但她依然保持着十二分的警惕,毕竟这个年代火车上鱼龙混杂,治安确实不敢恭维,后世她就曾听闻不少人在火车上被偷得身无分文的惨事。
车行至中途一个大站,车门刚一打开,汹涌的人潮就蜂拥而入,原本就拥挤的车厢瞬间变得更加逼仄。

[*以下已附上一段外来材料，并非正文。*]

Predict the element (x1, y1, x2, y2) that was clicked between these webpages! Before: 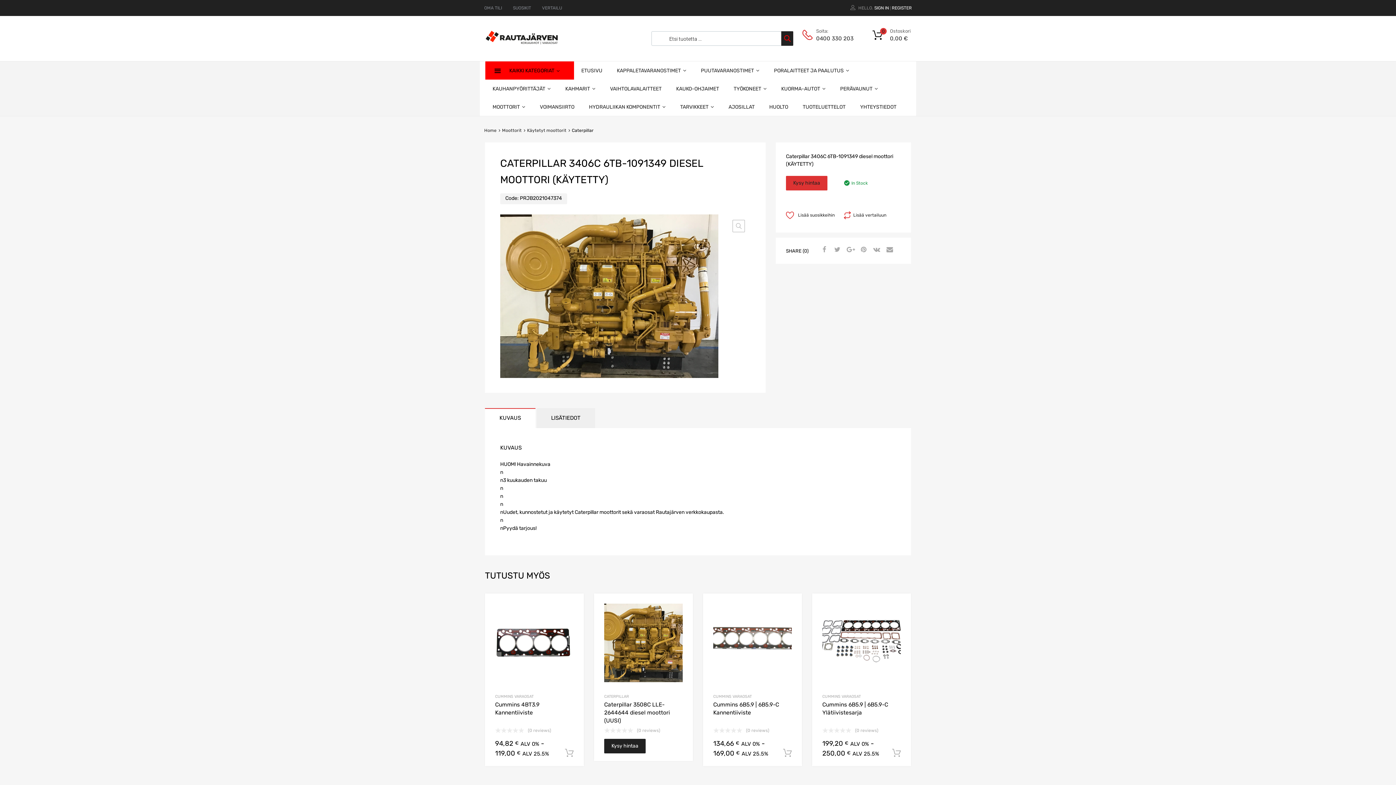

有人扛着鼓鼓囊囊的蛇皮袋,有人抱着熟睡的孩子,还有人背着沉重的木箱,
彼此推搡着,伴随着此起彼伏的吆喝声和孩子的哭闹声,车厢里一片嘈杂。
萧知念皱了皱眉,下意识地往窗边缩了缩,目光却不动声色地扫过涌入的人群。
很快,一个身影引起了她的注意,
那是个穿着灰色棉袄的瘦小男人,棉袄看起来洗得发白,袖口磨出了毛边,身形单薄却异常灵活,
在拥挤的人潮中如鱼得水般穿梭,最终挤到了萧知念这一排座位附近,挨着过道站定。
他的头微微低着,似乎在躲避什么,眼神却飘忽不定,看似随意地扫视着行李架和旅客们放在脚边的包裹。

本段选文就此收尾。